La farce et le mensonge ou, plutôt aujourd’hui, la divulgation des mensonges continuent donc. A plus de 10 000 km de là, des êtres misérables observent d’un oeil distrait dans leur vieux téléviseur un menteur avouer ce dont tout le monde se doutait... Leur île paradisiaque a été transformée en enfer pour certains, amenés spécialement en avion sur place. Eux, ils ne peuvent même pas y retourner, même en ferry. De toutes manières, ils n’ont même pas l’argent pour le faire. Tony Blair, en 2003, leur a refusé une quelconque compensation financière. Pire encore : il a ressorti le 10 juin 2004, deux décrets royaux d’Elizabeth II, (“order in council”) deux décrets-lois en forme de prérogative royale pour revenir sur le jugement favorable aux Ilois comme on les appelle... les empêchant définitivement de retourner chez eux. Bush avait à tout prix besoin de Diego Garcia pour attaquer l’Irak et l’occuper, ce n’était pas le moment un an après le début des hostilités d’avoir des manifestations humanitaires dans les parages. Dans la tourmente de la guerre, la revendication de quelques hurluberlus de l’autre côté du Pacifique a pesé fort peu. Trop peu. Une vraie honte, un déni d’existence pour un peuple sans défense et désormais sans territoire. Sur place, les documents d’état civil de la population autochtone ont été détruits ou confisqués, on va même jusqu’à interdire d’entretenir les cimetières locaux pour prouver qu’il n’y avait personne sur l’île avant l’arrivée des Américains !!! On supprime toute trace de l’existence antérieure, pour se garantir... de leur non-retour un jour.

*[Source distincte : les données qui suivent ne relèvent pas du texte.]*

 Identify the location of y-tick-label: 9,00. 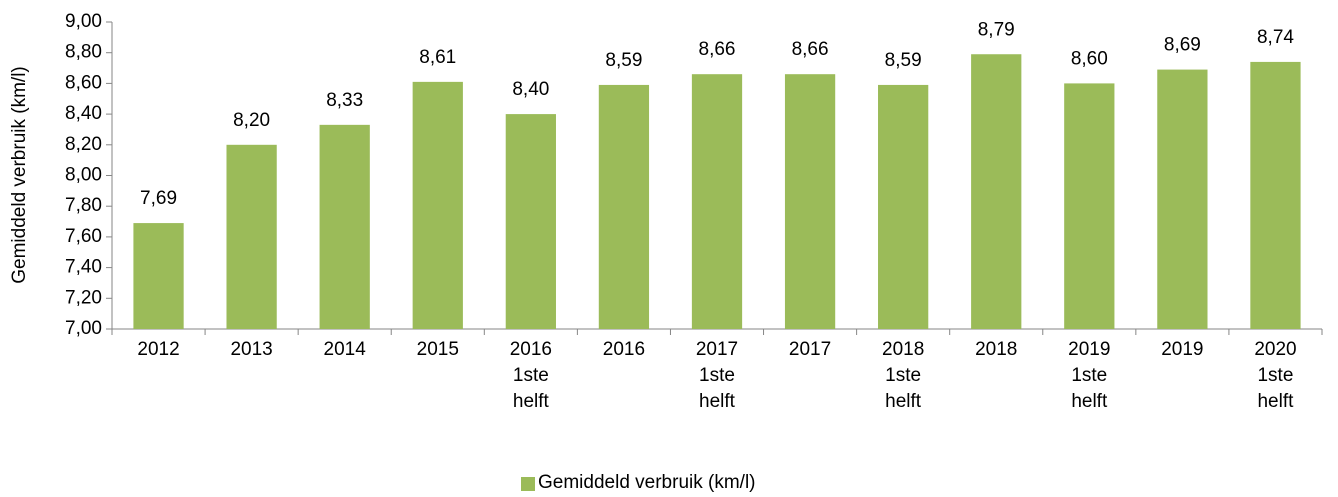
(84, 22).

Les Chagossiens réfugiés autour de Diego Garcia voient tous les jours la noria de portes-containers et les préparatifs qui s’accélèrent pour une autre intervention... Personne désormais ne leur rendra leur terre, même si le 8 décembre 2003, l’ONU a voté (par 130 voix contre 42) une résolution prônant la démilitarisation de la zone... mais avec trois pays pour exercer leur veto et bloquer tout le vote. Les trois noms ne sont pas difficiles à trouver. Le 26 décembre 2004, on a pourtant pensé pour une fois aux réfugiés chagossiens, en pensant à les avertir de l’arrivée du tsunami dévastateur. Ça ne leur a rien fait : ils avaient déjà tout perdu, ils ont jugé inutile d’être prévenus d’une catastrophe supplémentaire.
Pour mes vacances, faut que je me trouve autre chose. Non seulement on ne peut pas se rendre sur Diego Garcia, mais, même si l’on pouvait, je n’aurais pas le cœur à m’affaler sur les plages sans penser aux habitants déracinés de la faute de dirigeants ineptes et sans âme.